By Laura Brook
We need you to take action and respond to the Government’s Planning White Paper – the biggest shake-up of the planning system since the Second World War.
Engaging with the planning system already forms a huge part of our work to stand up for wildlife in Sussex. We demand polices that protect and enhance biodiversity and we push back against development allocations that compromise our natural environment. The Government’s Planning White Paper intends to simplify the current planning process to speed up development – and this will put nature, and nature’s recovery, at risk.

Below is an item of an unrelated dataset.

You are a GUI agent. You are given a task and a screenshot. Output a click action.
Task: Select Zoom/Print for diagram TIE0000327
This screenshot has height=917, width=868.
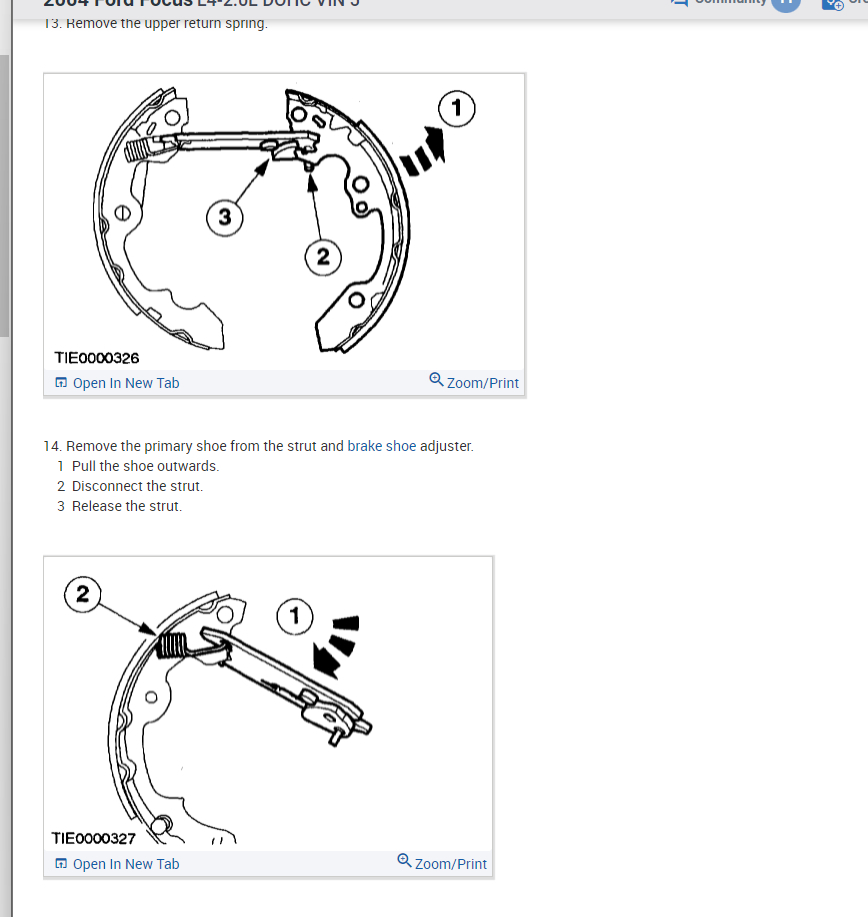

The Government’s aim is to put all land into one of three categories (growth areas, renewal areas or protected areas) and to speed things up by granting automatic permission for development in areas deemed suitable. But there is very little detail on how these areas will be assigned and we’re concerned that the proposed online system will be driven primarily by desktop data. This will not paint an accurate picture and will fail to protect wildlife. It’s vital that every stage of planning and decision making is informed by up-to-date ecological data, on-the-ground surveys and expert knowledge. Any changes to the planning system should also complement the much-needed commitments coming forward in the new Environment Bill and Defra’s 25 year Environment Plan, so that the planning system will create a resilient and sustainable future rather than focusing solely on housing numbers.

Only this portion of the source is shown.